» **Work instruction**
Take the data that follows and retype it word for word.

+--

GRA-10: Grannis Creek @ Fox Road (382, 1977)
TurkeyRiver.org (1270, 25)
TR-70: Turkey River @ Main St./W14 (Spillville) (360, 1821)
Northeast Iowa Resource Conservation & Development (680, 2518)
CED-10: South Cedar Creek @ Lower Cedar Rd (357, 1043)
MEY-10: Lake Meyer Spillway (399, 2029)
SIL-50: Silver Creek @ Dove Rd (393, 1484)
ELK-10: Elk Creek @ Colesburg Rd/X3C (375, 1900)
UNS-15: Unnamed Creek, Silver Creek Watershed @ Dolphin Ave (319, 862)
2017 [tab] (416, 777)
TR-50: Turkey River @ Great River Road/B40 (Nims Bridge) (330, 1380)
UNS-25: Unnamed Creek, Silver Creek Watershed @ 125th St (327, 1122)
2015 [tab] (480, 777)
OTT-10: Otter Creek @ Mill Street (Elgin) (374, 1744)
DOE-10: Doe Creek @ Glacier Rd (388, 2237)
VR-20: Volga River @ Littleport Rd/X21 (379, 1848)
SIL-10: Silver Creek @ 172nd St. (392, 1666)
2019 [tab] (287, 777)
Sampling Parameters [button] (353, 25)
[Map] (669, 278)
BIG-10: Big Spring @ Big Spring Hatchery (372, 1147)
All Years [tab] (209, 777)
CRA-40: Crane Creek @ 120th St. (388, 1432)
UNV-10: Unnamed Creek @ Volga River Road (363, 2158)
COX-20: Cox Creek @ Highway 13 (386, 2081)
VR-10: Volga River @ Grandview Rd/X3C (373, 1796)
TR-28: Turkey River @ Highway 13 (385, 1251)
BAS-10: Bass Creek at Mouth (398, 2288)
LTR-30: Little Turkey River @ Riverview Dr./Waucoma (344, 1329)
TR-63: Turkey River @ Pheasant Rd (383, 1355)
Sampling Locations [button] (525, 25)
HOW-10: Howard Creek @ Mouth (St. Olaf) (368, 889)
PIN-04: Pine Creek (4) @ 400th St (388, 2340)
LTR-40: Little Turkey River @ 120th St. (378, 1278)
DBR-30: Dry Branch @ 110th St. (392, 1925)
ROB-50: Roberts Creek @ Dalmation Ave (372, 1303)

+--

» **Response to this task**
GRA-10: Grannis Creek @ Fox Road (382, 1977)
TurkeyRiver.org (1270, 25)
TR-70: Turkey River @ Main St./W14 (Spillville) (360, 1821)
Northeast Iowa Resource Conservation & Development (680, 2518)
CED-10: South Cedar Creek @ Lower Cedar Rd (357, 1043)
MEY-10: Lake Meyer Spillway (399, 2029)
SIL-50: Silver Creek @ Dove Rd (393, 1484)
ELK-10: Elk Creek @ Colesburg Rd/X3C (375, 1900)
UNS-15: Unnamed Creek, Silver Creek Watershed @ Dolphin Ave (319, 862)
2017 [tab] (416, 777)
TR-50: Turkey River @ Great River Road/B40 (Nims Bridge) (330, 1380)
UNS-25: Unnamed Creek, Silver Creek Watershed @ 125th St (327, 1122)
2015 [tab] (480, 777)
OTT-10: Otter Creek @ Mill Street (Elgin) (374, 1744)
DOE-10: Doe Creek @ Glacier Rd (388, 2237)
VR-20: Volga River @ Littleport Rd/X21 (379, 1848)
SIL-10: Silver Creek @ 172nd St. (392, 1666)
2019 [tab] (287, 777)
Sampling Parameters [button] (353, 25)
[Map] (669, 278)
BIG-10: Big Spring @ Big Spring Hatchery (372, 1147)
All Years [tab] (209, 777)
CRA-40: Crane Creek @ 120th St. (388, 1432)
UNV-10: Unnamed Creek @ Volga River Road (363, 2158)
COX-20: Cox Creek @ Highway 13 (386, 2081)
VR-10: Volga River @ Grandview Rd/X3C (373, 1796)
TR-28: Turkey River @ Highway 13 (385, 1251)
BAS-10: Bass Creek at Mouth (398, 2288)
LTR-30: Little Turkey River @ Riverview Dr./Waucoma (344, 1329)
TR-63: Turkey River @ Pheasant Rd (383, 1355)
Sampling Locations [button] (525, 25)
HOW-10: Howard Creek @ Mouth (St. Olaf) (368, 889)
PIN-04: Pine Creek (4) @ 400th St (388, 2340)
LTR-40: Little Turkey River @ 120th St. (378, 1278)
DBR-30: Dry Branch @ 110th St. (392, 1925)
ROB-50: Roberts Creek @ Dalmation Ave (372, 1303)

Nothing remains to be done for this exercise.